1. The incident giving rise to the petition for declaratory relief arose in a criminal case for bigamy instituted against one Nello Y. Roa. The information was filed by City Attorney Jose F. Fernandez as required by the Rules of Court, and Attorneys Eulogio R. Lerum and G. Viola Fernando appeared as private prosecutors in behalf of the offended party. The incident concerns the presentation of the oral testimony of former Judge Roman A. Cruz to prove a decree of divorce issued by him as judge of First Instance of Manila in an effort to bring about the acquittal of the defendant. The interested party, therefore, in testing the sufficiency or probative value of the aforesaid testimony is the People of the Philippines. In fact it is the City Attorney who filed the two certiorari cases with this court in a vain attempt to get a ruling on the matter. This being the case, the city attorney should be the one to ask for the declaratory relief if it is desired to have said matter tested in court and if and when this step is feasible under the law. It appears, however, that City Attorney Jose F. Fernandez has refused to join the petitioners in filling the herein petition for declaratory relief as shown by his attitude in asking that his name be stricken out from the pleadings. This attitude is indicative that the government has no interest in prosecuting the petition, and inasmuch as all criminal actions can only be prosecuted under the direction and control of the fiscal and for that matter he is the only official who can represent the People of the Philippines (sec. 4, Rule 106, of the Rules of Court; Herrero vs. Diaz, 42 Off. Gaz., 1166; 75 Phil., 489), it is evident that the petitioners herein, who as private prosecutors can only intervene subject to the control of the City Attorney (Herrero vs. Diaz, id.), are not the proper parties to file the petition under consideration.

2. Granting for the sake of argument that the petitioners herein can be considered as parties in interest within the meaning of the statute, the next question to determine is whether the subject matter which they want to be tested is among those mentioned in section 1, rule 66, of the Rules of Court.

Under this rule, only a person who is interested "under a deed, will, contract or other written instrument, and whose rights are affected by a statute or ordinance, may bring an action to determine any question of construction or validity arising under the instrument or statute and for a declaration of his rights or duties thereunder." This means that the subject matter must refer to a deed, will, contract or other written instrument, or to a statute or ordinance, to warrant declaratory relief.
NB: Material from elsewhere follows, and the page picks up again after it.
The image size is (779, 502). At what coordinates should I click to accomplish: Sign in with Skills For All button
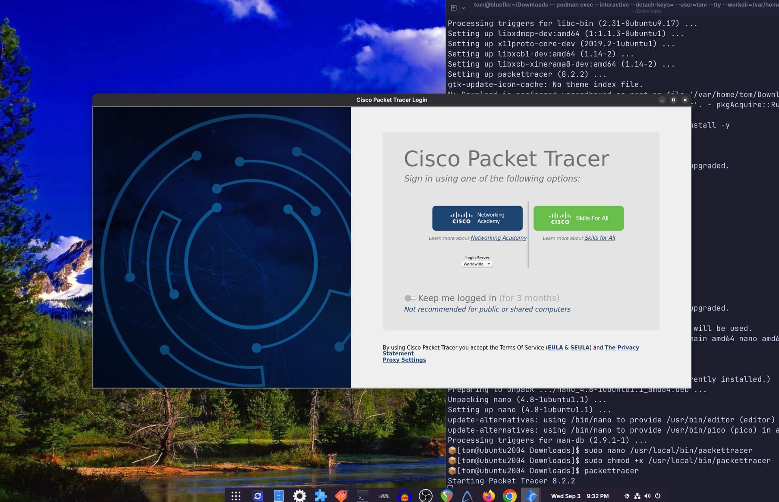point(578,218)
Any other matter not mentioned therein is deemed excluded. This is under the principle of expressio unius est exclussio alterius.

Now, does the subject matter under consideration come within the import of the rule? The answer cannot but be in the negative, for it does not refer to any written instrument, statute or ordinance. It merely refers to the sufficiency or probative value of an oral evidence concerning a decree of divorce issued by a former judge, which the court trying the bigamy case has ample power and authority to pass upon. This is not the opportune moment to look into the correctness of the ruling of the court in said bigamy case allowing the presentation of oral evidence to prove a decree of divorce under the circumstances at present obtaining, for the bigamy case is still pending determination. This will be determined in due time when properly presented before this Court. For the purposes of this appeal, it suffices for this Court to declare that the subject matter of the petition does not warrant the granting of declaratory relief within the meaning of said Rule 66.

Wherefore, the order appealed from is affirmed, without pronouncement as to costs.

Moran, Bengzon, C. J., Paras, Feria, Pablo, Padilla, Tuason, Montemayor, Reyes, and Jugo, JJ., concur.